Consider the naïve “list compression” function implemented as

compress_naive :: forall a. Eq a => [a] -> [(a, Int)]
compress_naive = \case
    []      -> []
    a : sa' ->
        let (sa'l, sa'r) = span (a ==) sa'
        in  (a, 1 + length sa'l) : compress_naive sa'r

The above gets the point across mathematically, but if we care about performance then we should leverage the fact that compress streams over its input. In particular, we might rewrite it fold/build-fusibly as

{-# INLINE compress #-}
compress :: forall a. Eq a => [a] -> [(a, Int)]
compress = \ sa -> GHC.List.build $ \ g b ->
    foldr
      ( \ a' k -> \case
            Just (a, !n) -> case a == a' of
                True  -> k $ Just (a, n + 1)
                False -> g (a, n + 1) . k $ Just (a', 0)
            Nothing      -> k $ Just (a', 0) )
      ( \case
            Just (a, !n) -> g (a, n + 1) b
            Nothing      -> b )
      ( sa )
      ( Nothing )

with the “state of the loop” (i.e., of the left part of the folding of sa, achieved via the continuation trick) represented as a value of type Maybe (Int, Int) in which each iteration of said loop is fully (i.e., recursively) strict and wherein the Nothing constructor represents the absence of a value already consumed from the input against which to compare for equality.

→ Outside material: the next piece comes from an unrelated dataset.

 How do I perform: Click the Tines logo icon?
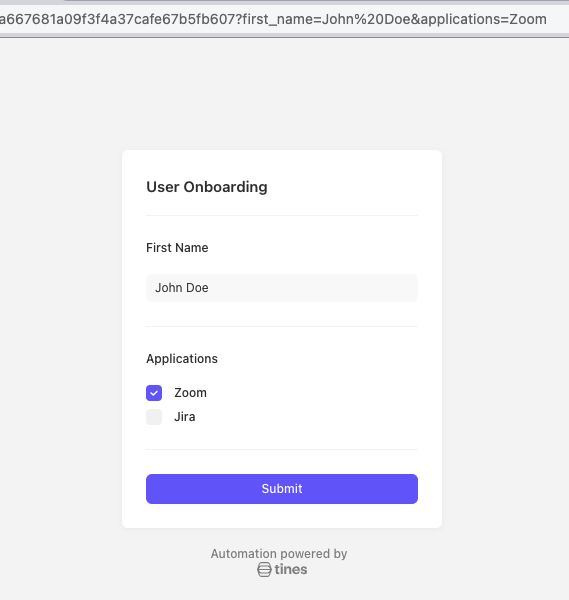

(If this sucks/is otherwise wrong in some obvious way other than legibility, please let me know!)

Okay, let’s see how well GHC can optimize this in a reasonable context. Consider the “Fibonacci mod 3” sequence on a given pair of initial values defined as

{-# INLINE fibMod3 #-}
fibMod3 :: Int -> Int -> [Int]
fibMod3 = \ a0 a1 ->
    fmap fst $ iterate' (\ (!a0', !a1') -> (a1', flip rem 3 $ a0' + a1')) (a0 `mod` 3, a1 `mod` 3)

and in turn let the function we wish to optimize be

compressFib :: Int -> Int -> Int -> Int
compressFib = \ a0 a1 n ->
    sum . fmap (\ (a, i) -> a `div` i) . compress . filter (0 <) . take n $ fibMod3 a0 a1

The details are mostly arbitrary; the point is that on the one hand GHC (which is apparently otherwise quite clever at finding ways to do so) cannot easily prepare in advance for whether compress will be passed an empty input (when it can—for instance in the variation on the above with take n pushed left of compress—it tends to optimize the above exactly as I would have hoped, being able to fully eliminate the Maybe) and yet on the other it is intuitively clear how to rewrite the above to a tight, unboxed loop.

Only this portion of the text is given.